Saved data entries »

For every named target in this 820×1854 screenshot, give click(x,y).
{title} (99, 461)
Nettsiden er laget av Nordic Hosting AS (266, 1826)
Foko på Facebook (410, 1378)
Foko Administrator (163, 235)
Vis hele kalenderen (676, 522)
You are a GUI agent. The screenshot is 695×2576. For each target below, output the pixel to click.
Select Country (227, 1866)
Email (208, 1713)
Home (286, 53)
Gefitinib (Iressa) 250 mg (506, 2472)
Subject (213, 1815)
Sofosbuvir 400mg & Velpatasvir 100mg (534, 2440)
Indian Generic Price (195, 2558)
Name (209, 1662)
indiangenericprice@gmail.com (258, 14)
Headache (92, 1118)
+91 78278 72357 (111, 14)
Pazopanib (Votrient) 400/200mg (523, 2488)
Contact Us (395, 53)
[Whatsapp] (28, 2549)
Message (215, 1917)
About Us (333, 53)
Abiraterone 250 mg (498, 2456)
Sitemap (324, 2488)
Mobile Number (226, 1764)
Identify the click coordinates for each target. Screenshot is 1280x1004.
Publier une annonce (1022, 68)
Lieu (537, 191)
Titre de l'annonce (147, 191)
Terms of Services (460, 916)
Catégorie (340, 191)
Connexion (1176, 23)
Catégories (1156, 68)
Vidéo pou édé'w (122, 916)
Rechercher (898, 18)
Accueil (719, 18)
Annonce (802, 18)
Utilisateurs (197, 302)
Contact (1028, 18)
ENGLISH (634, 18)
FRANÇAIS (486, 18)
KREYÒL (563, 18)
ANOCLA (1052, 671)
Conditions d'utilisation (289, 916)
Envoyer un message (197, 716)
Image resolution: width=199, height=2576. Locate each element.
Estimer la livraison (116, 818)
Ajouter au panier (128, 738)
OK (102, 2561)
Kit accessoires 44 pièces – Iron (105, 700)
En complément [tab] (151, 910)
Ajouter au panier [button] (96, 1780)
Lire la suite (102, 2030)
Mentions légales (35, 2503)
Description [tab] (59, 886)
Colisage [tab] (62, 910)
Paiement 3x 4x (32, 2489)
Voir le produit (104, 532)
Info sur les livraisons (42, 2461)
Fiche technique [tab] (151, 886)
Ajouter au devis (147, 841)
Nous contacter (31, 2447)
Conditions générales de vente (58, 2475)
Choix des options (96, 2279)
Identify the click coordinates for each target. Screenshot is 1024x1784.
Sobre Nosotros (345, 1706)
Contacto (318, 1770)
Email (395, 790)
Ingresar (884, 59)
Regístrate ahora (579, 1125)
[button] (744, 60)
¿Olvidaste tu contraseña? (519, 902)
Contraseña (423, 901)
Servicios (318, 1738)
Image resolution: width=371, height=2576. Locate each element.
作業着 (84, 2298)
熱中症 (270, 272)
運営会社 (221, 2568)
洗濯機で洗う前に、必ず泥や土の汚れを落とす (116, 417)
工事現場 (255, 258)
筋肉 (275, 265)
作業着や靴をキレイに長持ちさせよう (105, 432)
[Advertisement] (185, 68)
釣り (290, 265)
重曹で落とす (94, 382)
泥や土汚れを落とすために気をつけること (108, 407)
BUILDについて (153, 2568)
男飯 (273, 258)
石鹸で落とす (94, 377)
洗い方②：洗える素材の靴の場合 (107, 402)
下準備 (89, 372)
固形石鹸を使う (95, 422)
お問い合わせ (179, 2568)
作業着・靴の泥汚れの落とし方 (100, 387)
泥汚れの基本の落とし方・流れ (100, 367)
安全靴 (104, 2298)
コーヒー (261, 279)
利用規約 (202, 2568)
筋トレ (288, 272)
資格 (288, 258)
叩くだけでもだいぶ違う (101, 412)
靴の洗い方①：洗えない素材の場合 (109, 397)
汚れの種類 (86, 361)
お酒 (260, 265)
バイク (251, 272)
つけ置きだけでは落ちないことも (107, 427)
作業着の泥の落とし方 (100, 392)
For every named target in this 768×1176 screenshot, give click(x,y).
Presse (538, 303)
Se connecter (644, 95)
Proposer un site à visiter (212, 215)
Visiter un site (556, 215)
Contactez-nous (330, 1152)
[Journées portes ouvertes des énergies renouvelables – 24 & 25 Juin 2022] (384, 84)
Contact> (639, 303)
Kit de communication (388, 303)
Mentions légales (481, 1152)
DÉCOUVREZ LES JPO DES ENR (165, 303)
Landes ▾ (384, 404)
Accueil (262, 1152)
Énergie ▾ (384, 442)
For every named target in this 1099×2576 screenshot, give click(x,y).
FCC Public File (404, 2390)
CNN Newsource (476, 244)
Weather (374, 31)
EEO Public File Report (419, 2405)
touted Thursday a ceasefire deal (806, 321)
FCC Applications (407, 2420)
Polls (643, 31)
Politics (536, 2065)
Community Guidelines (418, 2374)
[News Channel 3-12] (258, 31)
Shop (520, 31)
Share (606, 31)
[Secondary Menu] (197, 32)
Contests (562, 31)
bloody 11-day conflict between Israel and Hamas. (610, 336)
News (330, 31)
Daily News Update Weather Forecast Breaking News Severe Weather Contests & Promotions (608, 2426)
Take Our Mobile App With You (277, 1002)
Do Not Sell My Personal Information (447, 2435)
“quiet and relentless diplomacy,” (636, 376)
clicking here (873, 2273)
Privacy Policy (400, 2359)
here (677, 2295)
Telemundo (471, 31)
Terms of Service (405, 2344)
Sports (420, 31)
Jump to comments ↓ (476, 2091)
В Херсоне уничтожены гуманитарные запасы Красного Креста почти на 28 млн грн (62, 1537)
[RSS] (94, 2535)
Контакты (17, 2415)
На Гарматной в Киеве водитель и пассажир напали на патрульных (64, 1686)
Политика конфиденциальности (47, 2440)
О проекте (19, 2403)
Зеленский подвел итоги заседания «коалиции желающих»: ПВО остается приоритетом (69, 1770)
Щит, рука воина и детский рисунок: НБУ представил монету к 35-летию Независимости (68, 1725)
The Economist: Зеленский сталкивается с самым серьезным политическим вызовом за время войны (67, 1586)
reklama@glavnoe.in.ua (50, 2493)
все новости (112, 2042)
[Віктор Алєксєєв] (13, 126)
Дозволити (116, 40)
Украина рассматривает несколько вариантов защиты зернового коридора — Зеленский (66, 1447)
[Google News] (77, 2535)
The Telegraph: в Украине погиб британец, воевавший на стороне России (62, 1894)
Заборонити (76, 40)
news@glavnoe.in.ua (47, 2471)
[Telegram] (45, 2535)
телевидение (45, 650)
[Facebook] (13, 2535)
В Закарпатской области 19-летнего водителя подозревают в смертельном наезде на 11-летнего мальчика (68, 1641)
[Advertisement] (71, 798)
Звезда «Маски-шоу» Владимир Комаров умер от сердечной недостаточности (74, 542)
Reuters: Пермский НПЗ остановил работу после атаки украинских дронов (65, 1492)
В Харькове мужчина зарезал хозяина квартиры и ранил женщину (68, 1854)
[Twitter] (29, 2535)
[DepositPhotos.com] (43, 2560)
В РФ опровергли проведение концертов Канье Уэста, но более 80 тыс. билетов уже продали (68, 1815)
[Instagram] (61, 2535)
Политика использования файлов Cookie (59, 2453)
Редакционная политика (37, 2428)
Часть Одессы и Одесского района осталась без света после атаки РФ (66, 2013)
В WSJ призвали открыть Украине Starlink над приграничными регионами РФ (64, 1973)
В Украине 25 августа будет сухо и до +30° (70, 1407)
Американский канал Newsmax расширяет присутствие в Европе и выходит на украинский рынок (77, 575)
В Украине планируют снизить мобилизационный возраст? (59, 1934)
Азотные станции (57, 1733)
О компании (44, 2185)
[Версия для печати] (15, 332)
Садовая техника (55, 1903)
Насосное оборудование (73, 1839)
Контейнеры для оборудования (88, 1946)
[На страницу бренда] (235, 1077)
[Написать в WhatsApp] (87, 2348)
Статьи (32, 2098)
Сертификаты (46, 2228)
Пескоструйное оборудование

AIM OF THE TASK » Using the records above, restate word for word the lines from the one with "Visiter un site (556, 215)" through the one with "The Economist: Зеленский", both included.

OUTPUT FOR THIS EXERCISE »
Visiter un site (556, 215)
Contactez-nous (330, 1152)
[Journées portes ouvertes des énergies renouvelables – 24 & 25 Juin 2022] (384, 84)
Contact> (639, 303)
Kit de communication (388, 303)
Mentions légales (481, 1152)
DÉCOUVREZ LES JPO DES ENR (165, 303)
Landes ▾ (384, 404)
Accueil (262, 1152)
Énergie ▾ (384, 442)
For every named target in this 1099×2576 screenshot, give click(x,y).
FCC Public File (404, 2390)
CNN Newsource (476, 244)
Weather (374, 31)
EEO Public File Report (419, 2405)
touted Thursday a ceasefire deal (806, 321)
FCC Applications (407, 2420)
Polls (643, 31)
Politics (536, 2065)
Community Guidelines (418, 2374)
[News Channel 3-12] (258, 31)
Shop (520, 31)
Share (606, 31)
[Secondary Menu] (197, 32)
Contests (562, 31)
bloody 11-day conflict between Israel and Hamas. (610, 336)
News (330, 31)
Daily News Update Weather Forecast Breaking News Severe Weather Contests & Promotions (608, 2426)
Take Our Mobile App With You (277, 1002)
Do Not Sell My Personal Information (447, 2435)
“quiet and relentless diplomacy,” (636, 376)
clicking here (873, 2273)
Privacy Policy (400, 2359)
here (677, 2295)
Telemundo (471, 31)
Terms of Service (405, 2344)
Sports (420, 31)
Jump to comments ↓ (476, 2091)
В Херсоне уничтожены гуманитарные запасы Красного Креста почти на 28 млн грн (62, 1537)
[RSS] (94, 2535)
Контакты (17, 2415)
На Гарматной в Киеве водитель и пассажир напали на патрульных (64, 1686)
Политика конфиденциальности (47, 2440)
О проекте (19, 2403)
Зеленский подвел итоги заседания «коалиции желающих»: ПВО остается приоритетом (69, 1770)
Щит, рука воина и детский рисунок: НБУ представил монету к 35-летию Независимости (68, 1725)
The Economist: Зеленский сталкивается с самым серьезным политическим вызовом за время войны (67, 1586)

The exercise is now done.